╔══

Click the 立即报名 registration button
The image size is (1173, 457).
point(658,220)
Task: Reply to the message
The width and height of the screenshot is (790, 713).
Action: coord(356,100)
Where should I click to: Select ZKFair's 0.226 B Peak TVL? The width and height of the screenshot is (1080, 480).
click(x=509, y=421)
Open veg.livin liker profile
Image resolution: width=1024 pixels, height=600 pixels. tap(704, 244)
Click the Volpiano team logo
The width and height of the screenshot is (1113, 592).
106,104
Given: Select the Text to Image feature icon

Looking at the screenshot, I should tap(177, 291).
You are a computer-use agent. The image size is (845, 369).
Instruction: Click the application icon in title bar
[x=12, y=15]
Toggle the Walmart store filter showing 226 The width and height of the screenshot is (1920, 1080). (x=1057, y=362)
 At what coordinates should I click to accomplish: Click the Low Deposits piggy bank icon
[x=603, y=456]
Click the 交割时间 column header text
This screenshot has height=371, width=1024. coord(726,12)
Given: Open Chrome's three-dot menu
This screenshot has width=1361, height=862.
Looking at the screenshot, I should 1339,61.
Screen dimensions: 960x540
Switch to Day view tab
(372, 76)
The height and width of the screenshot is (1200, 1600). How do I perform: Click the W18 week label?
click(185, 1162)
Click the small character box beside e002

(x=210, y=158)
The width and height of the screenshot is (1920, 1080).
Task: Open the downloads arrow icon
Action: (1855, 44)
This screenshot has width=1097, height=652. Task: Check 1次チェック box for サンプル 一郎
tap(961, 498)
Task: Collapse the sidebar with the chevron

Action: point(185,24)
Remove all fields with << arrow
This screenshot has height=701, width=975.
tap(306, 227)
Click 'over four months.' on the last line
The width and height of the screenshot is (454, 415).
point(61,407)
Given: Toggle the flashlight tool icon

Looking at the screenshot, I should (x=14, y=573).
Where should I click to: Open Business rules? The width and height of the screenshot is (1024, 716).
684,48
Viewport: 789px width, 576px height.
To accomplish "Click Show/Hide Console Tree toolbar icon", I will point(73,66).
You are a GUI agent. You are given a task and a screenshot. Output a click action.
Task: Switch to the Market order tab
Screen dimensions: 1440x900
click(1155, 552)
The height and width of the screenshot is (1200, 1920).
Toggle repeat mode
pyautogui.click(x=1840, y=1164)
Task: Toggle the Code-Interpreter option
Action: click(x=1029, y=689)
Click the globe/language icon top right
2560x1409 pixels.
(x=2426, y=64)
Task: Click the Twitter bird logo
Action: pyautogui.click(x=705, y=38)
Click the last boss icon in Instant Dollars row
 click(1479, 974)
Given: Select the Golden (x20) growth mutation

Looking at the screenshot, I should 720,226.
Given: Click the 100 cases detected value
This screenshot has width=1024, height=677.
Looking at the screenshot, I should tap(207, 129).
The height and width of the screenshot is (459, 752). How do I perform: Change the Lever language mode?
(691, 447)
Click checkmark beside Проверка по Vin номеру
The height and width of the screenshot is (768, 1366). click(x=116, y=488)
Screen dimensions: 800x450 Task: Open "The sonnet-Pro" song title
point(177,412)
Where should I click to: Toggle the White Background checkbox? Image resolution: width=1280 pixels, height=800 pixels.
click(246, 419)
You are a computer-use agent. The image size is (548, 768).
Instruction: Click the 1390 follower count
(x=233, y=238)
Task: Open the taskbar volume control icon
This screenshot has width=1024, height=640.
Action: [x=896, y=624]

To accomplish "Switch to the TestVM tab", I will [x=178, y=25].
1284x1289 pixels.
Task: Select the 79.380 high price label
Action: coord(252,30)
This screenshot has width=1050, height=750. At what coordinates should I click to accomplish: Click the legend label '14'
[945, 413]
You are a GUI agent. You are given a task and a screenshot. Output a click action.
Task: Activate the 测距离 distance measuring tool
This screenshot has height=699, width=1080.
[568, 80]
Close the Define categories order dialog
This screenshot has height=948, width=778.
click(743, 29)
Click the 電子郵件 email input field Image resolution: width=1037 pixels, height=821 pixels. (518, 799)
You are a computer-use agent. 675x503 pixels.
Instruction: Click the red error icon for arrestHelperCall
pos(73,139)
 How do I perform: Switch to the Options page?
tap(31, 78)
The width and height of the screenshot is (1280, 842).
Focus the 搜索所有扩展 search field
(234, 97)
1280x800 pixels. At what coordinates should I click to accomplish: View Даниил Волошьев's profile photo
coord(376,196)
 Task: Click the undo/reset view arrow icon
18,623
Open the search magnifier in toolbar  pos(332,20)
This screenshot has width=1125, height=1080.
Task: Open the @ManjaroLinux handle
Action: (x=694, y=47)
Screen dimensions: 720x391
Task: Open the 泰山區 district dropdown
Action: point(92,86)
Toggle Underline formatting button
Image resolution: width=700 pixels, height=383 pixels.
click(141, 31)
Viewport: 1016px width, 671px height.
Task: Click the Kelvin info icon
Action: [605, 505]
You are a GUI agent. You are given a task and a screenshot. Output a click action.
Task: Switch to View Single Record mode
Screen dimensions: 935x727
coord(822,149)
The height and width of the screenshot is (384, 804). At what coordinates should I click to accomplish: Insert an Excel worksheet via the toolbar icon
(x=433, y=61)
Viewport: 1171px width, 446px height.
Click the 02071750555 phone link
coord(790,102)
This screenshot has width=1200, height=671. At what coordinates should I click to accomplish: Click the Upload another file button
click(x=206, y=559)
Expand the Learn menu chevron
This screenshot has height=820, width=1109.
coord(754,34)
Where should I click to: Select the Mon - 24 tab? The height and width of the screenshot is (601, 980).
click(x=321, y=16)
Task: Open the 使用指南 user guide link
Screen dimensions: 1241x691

╚══

### Problem statement
Only one span of lines is wanted: the line with "Task: Open the 使用指南 user guide link" and every line after it to the end of the entries, output exactly.

### Answer
Task: Open the 使用指南 user guide link
Screen dimensions: 1241x691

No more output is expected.